Member of the Public Service Commission of Wisconsin
- In office April 4, 2011 – March 6, 2017
- Appointed by: Scott Walker
- Preceded by: Mark Meyer
- Succeeded by: Lon Roberts

Member of the Wisconsin State Assembly from the 4th district
- In office January 4, 1999 – January 3, 2011
- Preceded by: Mark Green
- Succeeded by: Chad Weininger

Personal details
- Born: July 7, 1957 (age 69) Hammond, Indiana, U.S.
- Party: Republican
- Children: 2
- Alma mater: University of Houston–Downtown (BS)

= Phil Montgomery =

American politician

Phil Montgomery (born July 7, 1957) is an American engineer and former Republican politician who served on the Public Service Commission of Wisconsin from 2011 until the end of his six-year term in 2017. During his term on the PSC he served as chair from 2011 until 2015. He previously served as a member of the Wisconsin State Assembly, representing the 4th district from 1999 until 2011.

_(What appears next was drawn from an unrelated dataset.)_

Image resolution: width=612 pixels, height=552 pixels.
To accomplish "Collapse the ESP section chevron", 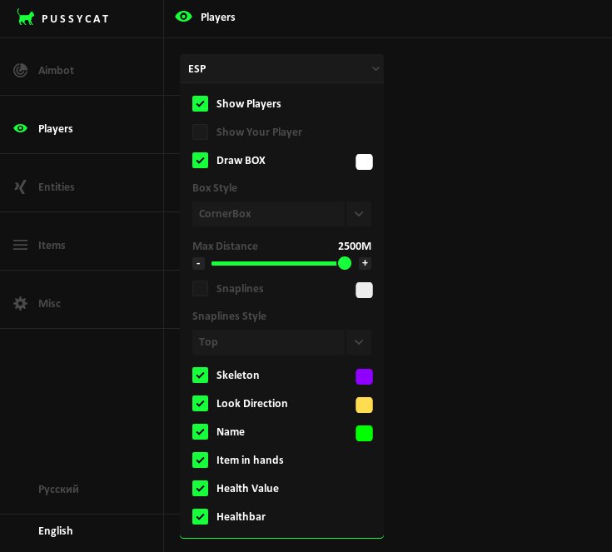I will coord(376,69).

== Early life and education ==
He was born in Hammond, Indiana on July 7, 1957. He attended Thornton Fractional North High School in Calumet City, Illinois, and earned a Bachelor of Science in Business and Commerce from the University of Houston–Downtown in 1988.

==Career==
After graduating from college, Montgomery worked as a systems engineer.

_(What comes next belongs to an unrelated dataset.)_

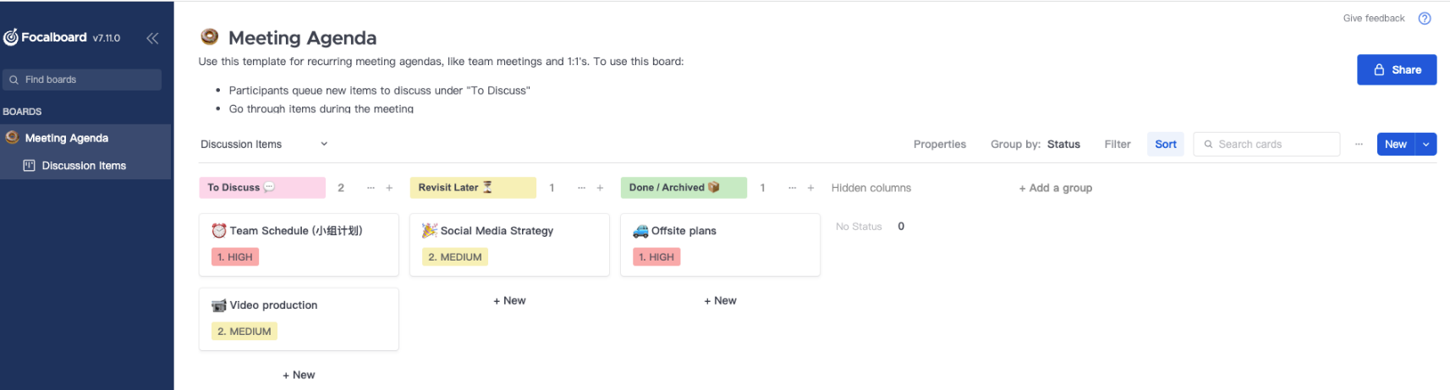
Task: Click the help question mark icon
Action: tap(1425, 19)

As member of the Wisconsin State Assembly from 1998 to 2010, Montgomery served on the Special Committee on Clean Energy Jobs, Joint Committee on Finance, Assembly Committee on Energy and Utilities, Joint Committee on Information Policy and Technology, and served on other related committees in the Assembly and on the Board of Directors of the Wisconsin Public Utility Institute.

During the 2007–2008 legislative session, Montgomery authored legislation providing statewide video franchising. The governor and others supported the bill. The bill provided a much simpler process for a franchise, while eliminating some traditional franchise requirements such as service to almost everyone in the territory. The bill had bipartisan support, with the La Crosse Tribune noting Democratic Party chairman Joe Weinke registered to lobby for AT&T while the bill was before the Democratic controlled Senate. In 2006, when the proposal was being developed, AT&T contributed $2,250 to Montgomery's campaign. He also supported passage of the Great Lakes Compact and the use of renewable energy.

Montgomery voted against AB61, a bill that "prohibits any incumbent partisan elective state official from accepting any political contribution from the first Monday in January of each odd-numbered year through the date of enactment of the biennial budget act." Montgomery had introduced and strongly supported AB 285, a bill that would allow increases in the cost of basic telephone service.

== Personal life ==
Montgomery lives in Middleton, Wisconsin He is married and has two children.